地面の下から過去の建物などの遺構が見つかることがある。また、同時に遺物などが大量に発掘されることもある。今まであまり考えたことがなかったが、実は、遺物である考古史料や出土文字史料、土坑や溝から得られた自然物の多くが、人が捨てたり、埋めたりした「ごみ」だというのだ。つまり、もともとかたまって捨てられていたので、一か所から大量に発掘されるということだ。ゴミは、穴を掘って埋める、水に流す、井戸に捨てるというのが主な方法のようだが、井戸に捨てる場合は、敷地の移転などでその井戸が使わなくなった場合で、わざわざ穴を掘る必要がないことから、格好の捨て場だったようだ。

リサイクル

当然当時もリサイクルはされていて、土器の破片は硯に、使い終わった木簡・土器・瓦は落書き帳の代わりに、旧都の瓦は信徒の瓦に使ったりした。また、柱をくりぬいて排水管に使ったり、使わなくなった盾を井戸の枠に流用している例もあるということだ。

木簡

文字が記された木材が発掘されると「木簡」と呼ばれるが、正確には、(1)発掘調査で見つかり、(2)木であり、(3)文字が書かれていることが必要条件とされている。紙より木の方が安価だったということもあるが、木には紙にはない利点があり、使い分けていたようである。木は表面を削れば再利用できる。また、丈夫で傷みにくいので、荷札や付札に適していた。

また、リサイクル的な話になるのだが、どうやら当時は大をしたときに、籌木という割りばしのような棒で肛門の周りを拭いたようで、それにリサイクルされることもあったようだ。しかし、木の棒で肛門の周りを拭く(あるいは拭う)のかなり痛いのではないかと思う。
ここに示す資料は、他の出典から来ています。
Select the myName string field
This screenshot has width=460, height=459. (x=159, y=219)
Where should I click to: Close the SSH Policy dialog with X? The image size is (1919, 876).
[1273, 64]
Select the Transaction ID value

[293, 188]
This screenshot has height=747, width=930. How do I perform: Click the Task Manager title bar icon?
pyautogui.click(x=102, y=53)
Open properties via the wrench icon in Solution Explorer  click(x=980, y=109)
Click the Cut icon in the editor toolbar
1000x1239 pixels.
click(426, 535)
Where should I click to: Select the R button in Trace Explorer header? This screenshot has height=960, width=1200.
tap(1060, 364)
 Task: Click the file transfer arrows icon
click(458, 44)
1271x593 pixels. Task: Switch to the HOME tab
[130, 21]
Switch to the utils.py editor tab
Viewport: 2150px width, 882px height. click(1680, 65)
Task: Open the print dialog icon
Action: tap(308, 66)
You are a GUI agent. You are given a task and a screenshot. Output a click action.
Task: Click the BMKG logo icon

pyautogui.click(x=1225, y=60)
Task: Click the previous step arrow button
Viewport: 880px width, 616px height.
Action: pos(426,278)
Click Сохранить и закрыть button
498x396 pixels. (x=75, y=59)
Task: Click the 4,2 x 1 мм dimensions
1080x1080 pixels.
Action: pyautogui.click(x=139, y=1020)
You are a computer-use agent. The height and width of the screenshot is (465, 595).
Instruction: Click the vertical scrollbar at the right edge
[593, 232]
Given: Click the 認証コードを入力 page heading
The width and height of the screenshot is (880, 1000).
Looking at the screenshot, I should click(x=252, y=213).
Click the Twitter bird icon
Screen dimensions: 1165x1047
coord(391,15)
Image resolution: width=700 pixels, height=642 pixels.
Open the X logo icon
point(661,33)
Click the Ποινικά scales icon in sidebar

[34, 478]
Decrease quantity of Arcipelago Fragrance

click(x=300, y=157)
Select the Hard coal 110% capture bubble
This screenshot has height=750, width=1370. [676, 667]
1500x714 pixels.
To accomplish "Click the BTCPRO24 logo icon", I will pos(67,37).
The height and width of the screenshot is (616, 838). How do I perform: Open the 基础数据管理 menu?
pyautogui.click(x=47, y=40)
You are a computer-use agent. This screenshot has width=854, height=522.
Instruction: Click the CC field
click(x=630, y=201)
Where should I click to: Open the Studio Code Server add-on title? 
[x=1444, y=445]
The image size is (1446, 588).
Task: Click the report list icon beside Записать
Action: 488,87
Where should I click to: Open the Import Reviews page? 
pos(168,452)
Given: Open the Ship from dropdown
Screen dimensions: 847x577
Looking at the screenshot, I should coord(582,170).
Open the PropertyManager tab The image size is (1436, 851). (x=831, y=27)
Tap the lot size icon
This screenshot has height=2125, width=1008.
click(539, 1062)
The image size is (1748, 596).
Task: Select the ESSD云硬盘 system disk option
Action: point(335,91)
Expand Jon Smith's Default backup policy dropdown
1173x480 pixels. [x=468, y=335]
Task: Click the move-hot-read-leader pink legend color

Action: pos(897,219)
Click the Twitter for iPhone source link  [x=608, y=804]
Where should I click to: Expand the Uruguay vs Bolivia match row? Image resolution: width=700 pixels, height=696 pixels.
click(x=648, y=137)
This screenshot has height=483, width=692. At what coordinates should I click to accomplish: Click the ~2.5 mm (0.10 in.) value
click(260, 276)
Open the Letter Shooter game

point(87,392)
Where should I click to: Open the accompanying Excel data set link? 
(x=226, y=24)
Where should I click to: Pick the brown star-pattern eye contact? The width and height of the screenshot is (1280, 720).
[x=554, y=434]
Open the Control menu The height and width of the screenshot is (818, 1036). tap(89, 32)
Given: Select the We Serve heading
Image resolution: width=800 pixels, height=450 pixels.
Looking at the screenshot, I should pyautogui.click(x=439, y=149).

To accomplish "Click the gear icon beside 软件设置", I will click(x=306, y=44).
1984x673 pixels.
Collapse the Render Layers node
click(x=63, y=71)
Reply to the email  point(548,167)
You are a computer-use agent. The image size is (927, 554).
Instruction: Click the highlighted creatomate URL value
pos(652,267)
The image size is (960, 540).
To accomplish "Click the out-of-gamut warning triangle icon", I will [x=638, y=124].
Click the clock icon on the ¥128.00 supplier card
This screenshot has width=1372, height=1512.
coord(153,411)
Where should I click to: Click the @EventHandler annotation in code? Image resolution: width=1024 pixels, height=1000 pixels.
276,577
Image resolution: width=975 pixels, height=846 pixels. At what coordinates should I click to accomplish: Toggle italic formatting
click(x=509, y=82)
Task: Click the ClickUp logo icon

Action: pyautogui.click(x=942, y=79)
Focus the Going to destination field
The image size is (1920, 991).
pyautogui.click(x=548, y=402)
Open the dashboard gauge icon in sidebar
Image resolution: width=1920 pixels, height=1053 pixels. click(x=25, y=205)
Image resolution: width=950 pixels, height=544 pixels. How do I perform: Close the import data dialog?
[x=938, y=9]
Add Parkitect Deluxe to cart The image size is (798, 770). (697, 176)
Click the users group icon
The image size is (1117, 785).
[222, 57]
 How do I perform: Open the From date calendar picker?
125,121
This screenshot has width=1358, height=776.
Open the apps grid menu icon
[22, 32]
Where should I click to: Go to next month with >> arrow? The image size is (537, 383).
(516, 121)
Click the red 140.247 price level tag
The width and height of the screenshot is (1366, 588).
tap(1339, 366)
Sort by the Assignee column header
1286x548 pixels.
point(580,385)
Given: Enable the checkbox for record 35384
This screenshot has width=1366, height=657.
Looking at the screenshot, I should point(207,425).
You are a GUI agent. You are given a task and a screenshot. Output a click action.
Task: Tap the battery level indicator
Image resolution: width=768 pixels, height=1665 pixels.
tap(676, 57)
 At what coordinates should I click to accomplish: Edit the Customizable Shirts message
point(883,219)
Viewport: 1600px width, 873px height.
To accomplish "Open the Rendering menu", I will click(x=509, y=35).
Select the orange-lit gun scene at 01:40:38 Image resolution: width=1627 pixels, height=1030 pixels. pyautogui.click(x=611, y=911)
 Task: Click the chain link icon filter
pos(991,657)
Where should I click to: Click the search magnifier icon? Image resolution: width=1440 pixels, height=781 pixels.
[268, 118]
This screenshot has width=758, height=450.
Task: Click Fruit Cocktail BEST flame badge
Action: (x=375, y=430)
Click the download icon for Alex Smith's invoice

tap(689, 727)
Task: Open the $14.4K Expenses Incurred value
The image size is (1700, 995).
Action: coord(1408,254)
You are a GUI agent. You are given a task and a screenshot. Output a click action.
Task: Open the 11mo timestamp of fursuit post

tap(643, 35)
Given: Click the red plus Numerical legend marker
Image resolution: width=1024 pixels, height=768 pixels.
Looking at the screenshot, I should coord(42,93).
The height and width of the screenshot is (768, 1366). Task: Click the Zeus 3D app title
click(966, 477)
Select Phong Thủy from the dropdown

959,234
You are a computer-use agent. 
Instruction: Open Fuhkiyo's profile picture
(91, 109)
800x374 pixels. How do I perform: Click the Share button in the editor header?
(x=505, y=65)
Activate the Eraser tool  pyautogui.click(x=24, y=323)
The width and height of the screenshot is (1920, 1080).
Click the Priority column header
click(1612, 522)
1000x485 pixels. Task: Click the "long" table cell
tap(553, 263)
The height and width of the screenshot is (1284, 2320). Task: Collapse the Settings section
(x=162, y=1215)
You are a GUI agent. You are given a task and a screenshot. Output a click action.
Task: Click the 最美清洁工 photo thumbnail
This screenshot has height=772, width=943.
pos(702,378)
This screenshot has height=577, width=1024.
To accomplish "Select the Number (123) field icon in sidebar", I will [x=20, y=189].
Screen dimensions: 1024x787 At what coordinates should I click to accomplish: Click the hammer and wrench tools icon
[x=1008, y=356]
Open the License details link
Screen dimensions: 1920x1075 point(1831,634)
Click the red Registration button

木簡に書かれている文字などから当時の食生活の様子もわかってくるようだが、木簡に「牛乳持参」と書かれていて、「もうその当時からすでに牛乳を飲んでいたのか?」と思ったのだが、よく考えるとこれは蘇の原料なのだろうな。加工して輸送していたというような印象を持っていたが、原料そのものを輸送している場合もあるということか。